[EXERCISE DESCRIPTION] Your task is to write out the complete listing exactly as it is shown.
- - - - - - -
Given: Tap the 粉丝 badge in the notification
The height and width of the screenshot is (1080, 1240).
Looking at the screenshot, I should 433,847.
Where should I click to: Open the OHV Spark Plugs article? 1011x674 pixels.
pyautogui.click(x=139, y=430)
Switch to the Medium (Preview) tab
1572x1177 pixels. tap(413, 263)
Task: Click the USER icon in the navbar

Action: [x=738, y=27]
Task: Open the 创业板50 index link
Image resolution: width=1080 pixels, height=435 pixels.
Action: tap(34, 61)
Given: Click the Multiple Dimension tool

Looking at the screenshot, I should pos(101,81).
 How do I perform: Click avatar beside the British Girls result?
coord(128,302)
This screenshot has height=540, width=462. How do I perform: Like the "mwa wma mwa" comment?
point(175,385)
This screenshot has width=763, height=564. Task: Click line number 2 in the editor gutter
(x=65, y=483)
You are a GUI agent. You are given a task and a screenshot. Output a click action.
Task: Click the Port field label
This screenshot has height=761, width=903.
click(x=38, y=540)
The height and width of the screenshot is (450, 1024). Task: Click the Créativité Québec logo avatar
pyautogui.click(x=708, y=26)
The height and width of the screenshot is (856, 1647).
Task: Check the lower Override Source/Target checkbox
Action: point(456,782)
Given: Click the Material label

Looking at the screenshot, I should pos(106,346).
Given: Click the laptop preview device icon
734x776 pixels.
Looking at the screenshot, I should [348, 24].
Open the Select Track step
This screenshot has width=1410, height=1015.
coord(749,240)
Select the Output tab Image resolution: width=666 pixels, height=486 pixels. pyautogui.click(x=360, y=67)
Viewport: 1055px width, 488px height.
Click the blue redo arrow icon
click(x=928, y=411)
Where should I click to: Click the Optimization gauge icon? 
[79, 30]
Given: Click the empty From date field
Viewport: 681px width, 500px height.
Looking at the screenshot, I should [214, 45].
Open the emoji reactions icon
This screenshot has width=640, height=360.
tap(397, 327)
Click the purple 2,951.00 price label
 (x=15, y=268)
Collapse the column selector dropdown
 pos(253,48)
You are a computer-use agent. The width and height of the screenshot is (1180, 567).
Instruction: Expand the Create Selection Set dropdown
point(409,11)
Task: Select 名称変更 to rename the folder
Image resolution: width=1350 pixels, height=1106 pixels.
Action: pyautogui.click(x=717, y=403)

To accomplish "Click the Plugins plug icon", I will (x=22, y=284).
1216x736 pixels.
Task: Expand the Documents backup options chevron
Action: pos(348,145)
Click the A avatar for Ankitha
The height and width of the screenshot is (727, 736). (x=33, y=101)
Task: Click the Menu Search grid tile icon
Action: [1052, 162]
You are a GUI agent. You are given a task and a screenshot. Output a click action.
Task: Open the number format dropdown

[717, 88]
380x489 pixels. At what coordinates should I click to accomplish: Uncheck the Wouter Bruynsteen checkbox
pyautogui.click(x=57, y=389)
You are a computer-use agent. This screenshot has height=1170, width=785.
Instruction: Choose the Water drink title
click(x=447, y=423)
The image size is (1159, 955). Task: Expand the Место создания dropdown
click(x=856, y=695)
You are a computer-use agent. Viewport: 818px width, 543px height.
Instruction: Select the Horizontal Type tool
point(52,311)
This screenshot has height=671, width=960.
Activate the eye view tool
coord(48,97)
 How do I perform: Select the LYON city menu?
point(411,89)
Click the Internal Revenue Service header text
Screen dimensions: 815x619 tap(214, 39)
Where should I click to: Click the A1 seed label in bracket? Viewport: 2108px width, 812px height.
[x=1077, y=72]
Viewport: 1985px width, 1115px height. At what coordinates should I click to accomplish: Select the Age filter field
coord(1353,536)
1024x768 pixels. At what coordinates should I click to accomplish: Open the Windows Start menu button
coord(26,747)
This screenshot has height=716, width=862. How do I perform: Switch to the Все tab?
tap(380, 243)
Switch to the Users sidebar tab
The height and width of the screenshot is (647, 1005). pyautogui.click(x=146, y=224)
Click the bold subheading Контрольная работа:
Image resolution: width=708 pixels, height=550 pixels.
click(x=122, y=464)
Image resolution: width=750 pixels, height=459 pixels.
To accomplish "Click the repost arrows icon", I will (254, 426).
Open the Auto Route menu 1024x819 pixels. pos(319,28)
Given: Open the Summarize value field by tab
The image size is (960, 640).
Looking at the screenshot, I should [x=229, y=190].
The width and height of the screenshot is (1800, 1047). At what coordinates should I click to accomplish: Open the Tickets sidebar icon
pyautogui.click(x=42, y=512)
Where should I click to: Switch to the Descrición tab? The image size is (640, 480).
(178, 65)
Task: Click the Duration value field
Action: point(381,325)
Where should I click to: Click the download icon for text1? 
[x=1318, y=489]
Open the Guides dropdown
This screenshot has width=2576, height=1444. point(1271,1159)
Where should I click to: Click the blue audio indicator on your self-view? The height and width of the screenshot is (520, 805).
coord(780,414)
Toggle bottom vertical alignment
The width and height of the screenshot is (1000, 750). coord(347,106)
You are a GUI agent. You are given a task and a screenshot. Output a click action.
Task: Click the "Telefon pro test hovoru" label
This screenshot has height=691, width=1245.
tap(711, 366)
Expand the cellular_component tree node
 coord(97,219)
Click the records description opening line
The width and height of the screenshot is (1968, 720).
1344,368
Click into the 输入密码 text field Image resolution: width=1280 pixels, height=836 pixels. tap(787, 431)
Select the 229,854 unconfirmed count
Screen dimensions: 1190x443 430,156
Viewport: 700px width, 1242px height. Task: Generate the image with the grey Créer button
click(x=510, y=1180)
- - - - - - -
[EXERCISE ANSWER]
Given: Tap the 粉丝 badge in the notification
The height and width of the screenshot is (1080, 1240).
Looking at the screenshot, I should 433,847.
Where should I click to: Open the OHV Spark Plugs article? 1011x674 pixels.
pyautogui.click(x=139, y=430)
Switch to the Medium (Preview) tab
1572x1177 pixels. tap(413, 263)
Task: Click the USER icon in the navbar

Action: [x=738, y=27]
Task: Open the 创业板50 index link
Image resolution: width=1080 pixels, height=435 pixels.
Action: tap(34, 61)
Given: Click the Multiple Dimension tool

Looking at the screenshot, I should pos(101,81).
 How do I perform: Click avatar beside the British Girls result?
coord(128,302)
This screenshot has height=540, width=462. How do I perform: Like the "mwa wma mwa" comment?
point(175,385)
This screenshot has width=763, height=564. Task: Click line number 2 in the editor gutter
(x=65, y=483)
You are a GUI agent. You are given a task and a screenshot. Output a click action.
Task: Click the Port field label
This screenshot has height=761, width=903.
click(x=38, y=540)
The height and width of the screenshot is (450, 1024). Task: Click the Créativité Québec logo avatar
pyautogui.click(x=708, y=26)
The height and width of the screenshot is (856, 1647).
Task: Check the lower Override Source/Target checkbox
Action: point(456,782)
Given: Click the Material label

Looking at the screenshot, I should pos(106,346).
Given: Click the laptop preview device icon
734x776 pixels.
Looking at the screenshot, I should [348, 24].
Open the Select Track step
This screenshot has width=1410, height=1015.
coord(749,240)
Select the Output tab Image resolution: width=666 pixels, height=486 pixels. pyautogui.click(x=360, y=67)
Viewport: 1055px width, 488px height.
Click the blue redo arrow icon
click(x=928, y=411)
Where should I click to: Click the Optimization gauge icon? 
[79, 30]
Given: Click the empty From date field
Viewport: 681px width, 500px height.
Looking at the screenshot, I should [214, 45].
Open the emoji reactions icon
This screenshot has width=640, height=360.
tap(397, 327)
Click the purple 2,951.00 price label
 (x=15, y=268)
Collapse the column selector dropdown
 pos(253,48)
You are a computer-use agent. The width and height of the screenshot is (1180, 567).
Instruction: Expand the Create Selection Set dropdown
point(409,11)
Task: Select 名称変更 to rename the folder
Image resolution: width=1350 pixels, height=1106 pixels.
Action: pyautogui.click(x=717, y=403)

To accomplish "Click the Plugins plug icon", I will (x=22, y=284).
1216x736 pixels.
Task: Expand the Documents backup options chevron
Action: pos(348,145)
Click the A avatar for Ankitha
The height and width of the screenshot is (727, 736). (x=33, y=101)
Task: Click the Menu Search grid tile icon
Action: [1052, 162]
You are a GUI agent. You are given a task and a screenshot. Output a click action.
Task: Open the number format dropdown

[717, 88]
380x489 pixels. At what coordinates should I click to accomplish: Uncheck the Wouter Bruynsteen checkbox
pyautogui.click(x=57, y=389)
You are a computer-use agent. This screenshot has height=1170, width=785.
Instruction: Choose the Water drink title
click(x=447, y=423)
The image size is (1159, 955). Task: Expand the Место создания dropdown
click(x=856, y=695)
You are a computer-use agent. Viewport: 818px width, 543px height.
Instruction: Select the Horizontal Type tool
point(52,311)
This screenshot has height=671, width=960.
Activate the eye view tool
coord(48,97)
 How do I perform: Select the LYON city menu?
point(411,89)
Click the Internal Revenue Service header text
Screen dimensions: 815x619 tap(214, 39)
Where should I click to: Click the A1 seed label in bracket? Viewport: 2108px width, 812px height.
[x=1077, y=72]
Viewport: 1985px width, 1115px height. At what coordinates should I click to accomplish: Select the Age filter field
coord(1353,536)
1024x768 pixels. At what coordinates should I click to accomplish: Open the Windows Start menu button
coord(26,747)
This screenshot has height=716, width=862. How do I perform: Switch to the Все tab?
tap(380, 243)
Switch to the Users sidebar tab
The height and width of the screenshot is (647, 1005). pyautogui.click(x=146, y=224)
Click the bold subheading Контрольная работа:
Image resolution: width=708 pixels, height=550 pixels.
click(x=122, y=464)
Image resolution: width=750 pixels, height=459 pixels.
To accomplish "Click the repost arrows icon", I will (254, 426).
Open the Auto Route menu 1024x819 pixels. pos(319,28)
Given: Open the Summarize value field by tab
The image size is (960, 640).
Looking at the screenshot, I should [x=229, y=190].
The width and height of the screenshot is (1800, 1047). At what coordinates should I click to accomplish: Open the Tickets sidebar icon
pyautogui.click(x=42, y=512)
Where should I click to: Switch to the Descrición tab? The image size is (640, 480).
(178, 65)
Task: Click the Duration value field
Action: point(381,325)
Where should I click to: Click the download icon for text1? 
[x=1318, y=489]
Open the Guides dropdown
This screenshot has width=2576, height=1444. point(1271,1159)
Where should I click to: Click the blue audio indicator on your self-view? The height and width of the screenshot is (520, 805).
coord(780,414)
Toggle bottom vertical alignment
The width and height of the screenshot is (1000, 750). coord(347,106)
You are a GUI agent. You are given a task and a screenshot. Output a click action.
Task: Click the "Telefon pro test hovoru" label
This screenshot has height=691, width=1245.
tap(711, 366)
Expand the cellular_component tree node
 coord(97,219)
Click the records description opening line
The width and height of the screenshot is (1968, 720).
1344,368
Click into the 输入密码 text field Image resolution: width=1280 pixels, height=836 pixels. tap(787, 431)
Select the 229,854 unconfirmed count
Screen dimensions: 1190x443 430,156
Viewport: 700px width, 1242px height. Task: Generate the image with the grey Créer button
click(x=510, y=1180)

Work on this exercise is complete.